[Start of Source passage]

Hi everyone,
It occurred to me that our insistence on dynamic linking for the
standard library is likely to cause performance problems. This has been
lingering at the back of my mind for a while, although my fears have
been allayed to some degree so far by the fact that trivial standard
library routines rarely show up in profiles. But it occurred to me that
there's one small class of functions that we really can't get away with
not inlining: simple iterators.
Consider uint::range(). This is the preferred way to do a C-style for
loop in Rust. Up to this point we've been preferring to write C-style
for loops as while loops, as near as I can tell, due to some early
flakiness in rustboot, and for performance reasons.
While loops work fine. But while loops aren't something we want
programmers to have to write to get good performance out of their loops.
They're a quite low-level construct. I've been burned many, many times
while writing Rust code by forgetting to increment the loop counter.
At the moment, *each iteration* of uint::range() requires not one, but
two indirect function calls, both across boundaries that are opaque to
LLVM (indeed, each boundary is a DLL boundary). This is likely not going
to work; we're inhibiting all loop optimizations and forcing new stack
frames to be created for every trip around the loop.

[End of Source passage]
[Start of Excerpted data]

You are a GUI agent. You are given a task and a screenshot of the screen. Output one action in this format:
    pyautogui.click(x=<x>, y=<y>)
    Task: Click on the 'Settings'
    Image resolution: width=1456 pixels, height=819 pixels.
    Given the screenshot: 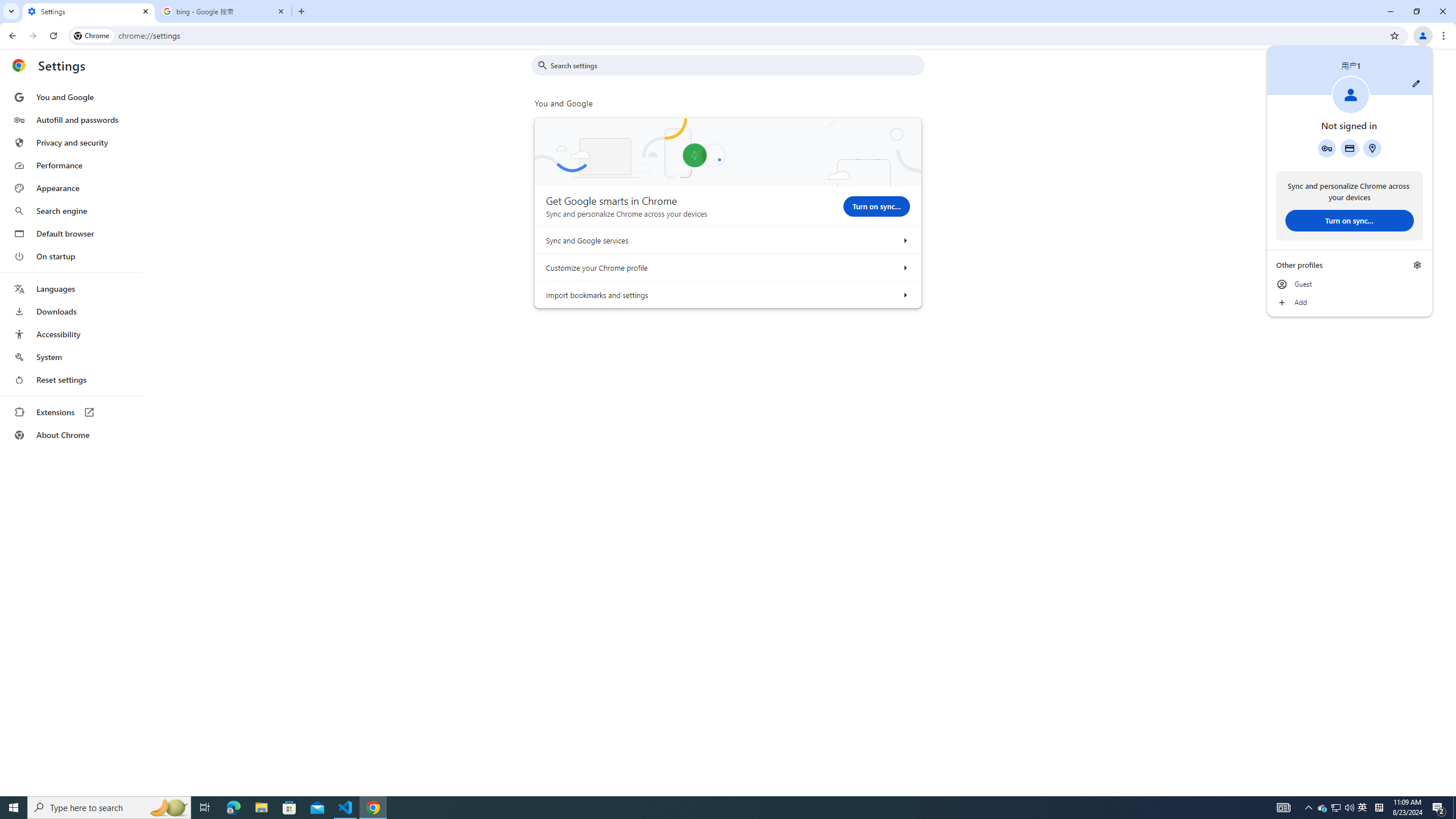 What is the action you would take?
    pyautogui.click(x=88, y=11)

[End of Excerpted data]

» **Set exercise A**:
List the proper names of software that the post on dynamic linking mentions, such as languages and tools, excluding the "C" in "C-style."
» **Set exercise B**:
Duplicate everything in the post on dynamic linking from "Consider uint::range(). This" down to "for performance reasons.".
The records come from a different source than the text.

» **Finished answer A**:
Rust, rustboot, LLVM

» **Finished answer B**:
Consider uint::range(). This is the preferred way to do a C-style for
loop in Rust. Up to this point we've been preferring to write C-style
for loops as while loops, as near as I can tell, due to some early
flakiness in rustboot, and for performance reasons.